As a widow, one of the hardest things for me was opening my heart up to new love. When you open your heart to new love, you take the risk of having it broken. You risk that your new love will also die. And as someone who has suffered through the death of their spouse and the grief that comes with that loss, death is not something you want to live through a second time. But as a widow, I also know the love was worth the pain. I would do it all again. Jared’s death and the grief I have endured for the last four years in no way compares to the love that we shared. Our relationship, our love story was worth every second of the pain.
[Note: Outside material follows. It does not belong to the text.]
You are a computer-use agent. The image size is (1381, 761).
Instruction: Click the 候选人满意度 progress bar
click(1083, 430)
When Jared died, I swore I would never date again. Would never fall in love again. And when I met Jon on that cruise ship I had no idea I was ready to date. Meeting someone on the cruise ship was safe. It was fun. But it had an end date. I knew the cruise would come to an end and most likely this new whatever it was would be over. It made me feel safe. But by the end of the cruise I knew it was not just a cruise ship fling, I knew I wanted it to be something more. And we started making plans to see each other after the cruise. And as much as I hate the distance now, then it was a lifesaver. We did not see each other for six weeks after the cruise. But we talked for hours every day. We got to know each other in a very deep, meaningful way. We shared secrets. We shared stories. We asked each other (okay I asked him) a ton of questions. It was pretty much a no-holds bar, let’s get to know each other and see if this is going to work six weeks.
And it did. Better than I ever expected. But, I think if Jon had lived close by I would have been too scared to open my heart and would have pushed him away. The fact that he lives a thousand miles away made him safe. Made it easier for me to open my heart again. Showed me that my heart could expand to make room for new love. That this new love is worth the risk of pain. That I deserve love and happiness. But I had to be willing to take the risk. To jump in with both feet. And I’m so grateful I jumped.
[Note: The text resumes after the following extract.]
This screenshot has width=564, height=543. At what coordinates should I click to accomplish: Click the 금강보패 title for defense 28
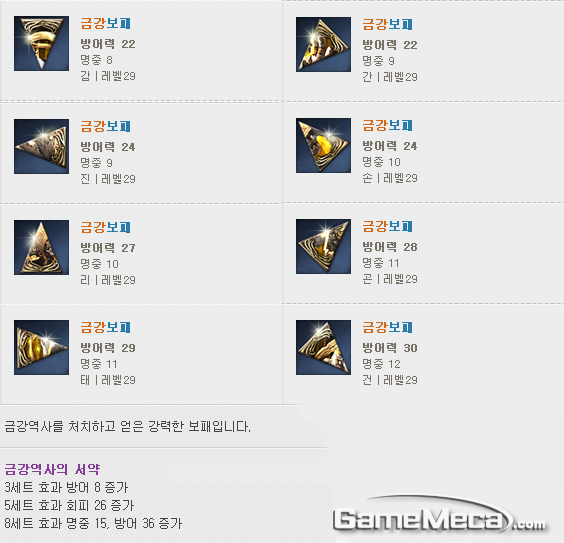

Our second weekend together, I just wanted to cry. I felt caught between two worlds. That somehow my newfound love and happiness would make me forget my life with Jared. I was caught smack dab between the past and the future. And I didn’t know how to navigate those waters. Jon was amazing. He told me to go visit Jared anytime I needed but to just come back to him. And then he held me as I wept for what was, what could never be, and what was coming. He held me as I shed countless tears for my late husband. That’s when I knew he understood that my love for Jared did not take away from my love for him. Just as my love for him does not take away from my love for Jared. That my heart has room to love them both.
And it’s because of my love with Jared that I could open my heart and risk finding love again. I consider myself very blessed to have two great loves. And if I had shut my heart off after Jared died, I would have missed out on all the joy I am experiencing now. Yes, love after loss is scary. But not nearly as scary as the thought of spending the rest of my life alone.